At the beach - Pt. 2
This is a wonderful pic of my Father-In-Law and my niece enjoying themselves on the beach in Vung Tau, Vietnam.
Now, any resident of Saigon knows that an annual trip to Vung Tau is one of the necessities of life. It is about 90 minutes drive from Ho Chi Minh City, and used to have the much more glamorous name of Cap St. Jacques. Naturally the communists stopped all that, and tried to turn it into a functional fishing village. But Vung Tau's glamorous past was always going to catch up with it, and it wasn't long till it became, once again, a weekend destination for stressed-out Saigonese.
This pic was taken on the private beach. Let me recommend the private beach. The public beaches in Vietnam have almost as many beggars, panhandlers and ruffians as genuine bathers, and if you want to go unmolested, you really should go the private route. It may seem a little elitist, I know, but even my patience has limits - particularly on the beach.

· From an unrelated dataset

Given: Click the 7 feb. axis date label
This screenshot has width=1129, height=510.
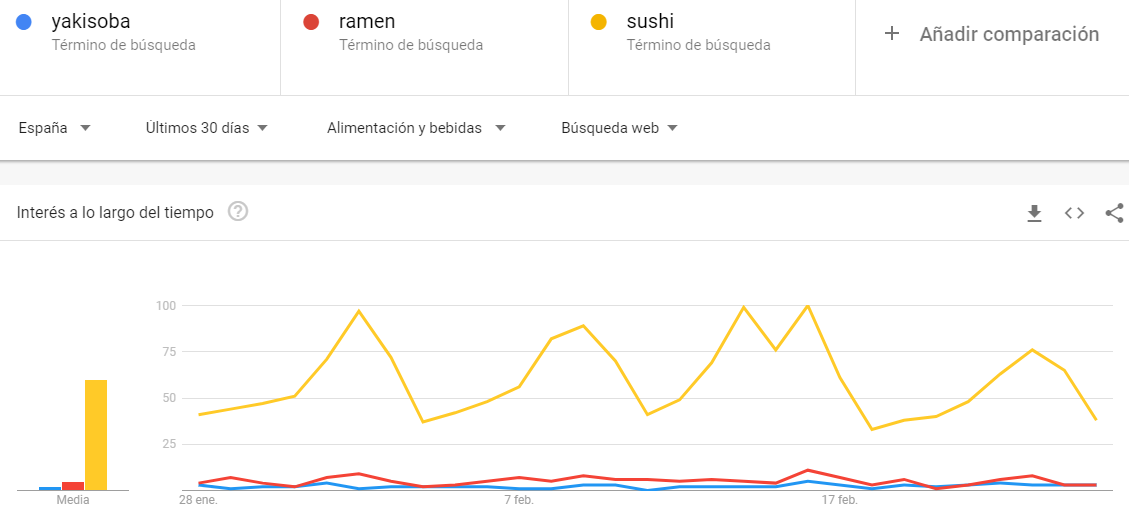Looking at the screenshot, I should (518, 500).
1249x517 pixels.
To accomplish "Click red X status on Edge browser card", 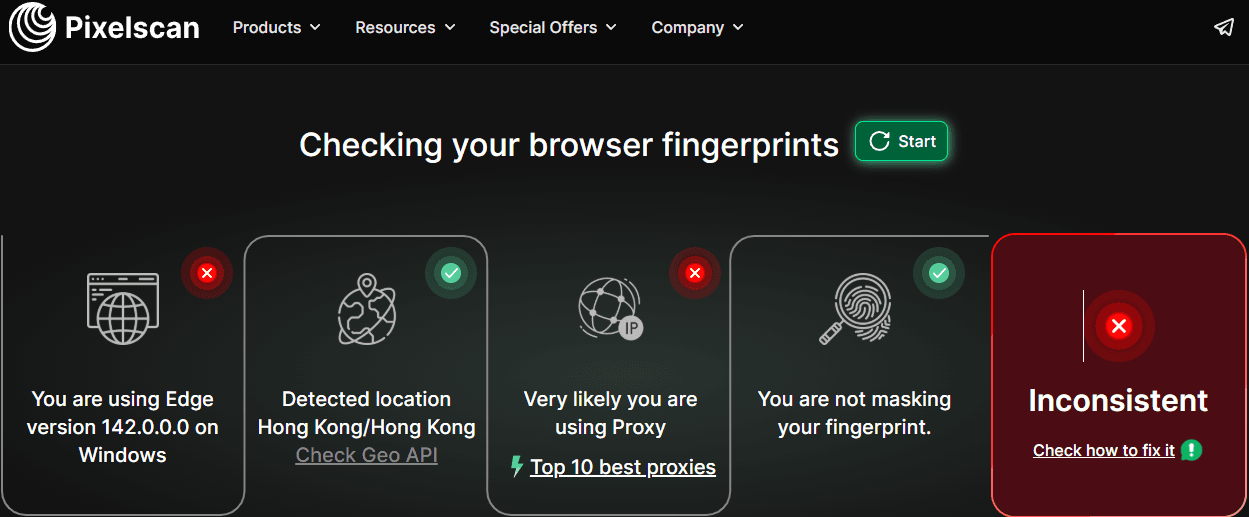I will coord(207,273).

The People's Committee for the Vung Tau area was always a lot more lenient than that of Ho Chi Minh City, and as a result it became something of a religious centre - monks discovered they could establish monasteries relatively unharassed, and so the road to Vung Tau is littered with literally dozens of religious institutions of various stamps. It can be a fascinating trip for anyone interested in religion.
Ironically, Vung Tau has also became THE place for Saigonese to take mistresses/boyfriends etc. for dirty weekends, and the mid-priced hotels along the beach do a roaring trade in star-crossed (temporary) lovers.
For the most part, Vung Tau has nothing much to offer the average Western tourist save some warm, muddy water and some excellent seafood restaurants. But spend any time in Saigon and you'll soon be invited on a trip to Vung Tau - for whatever purpose.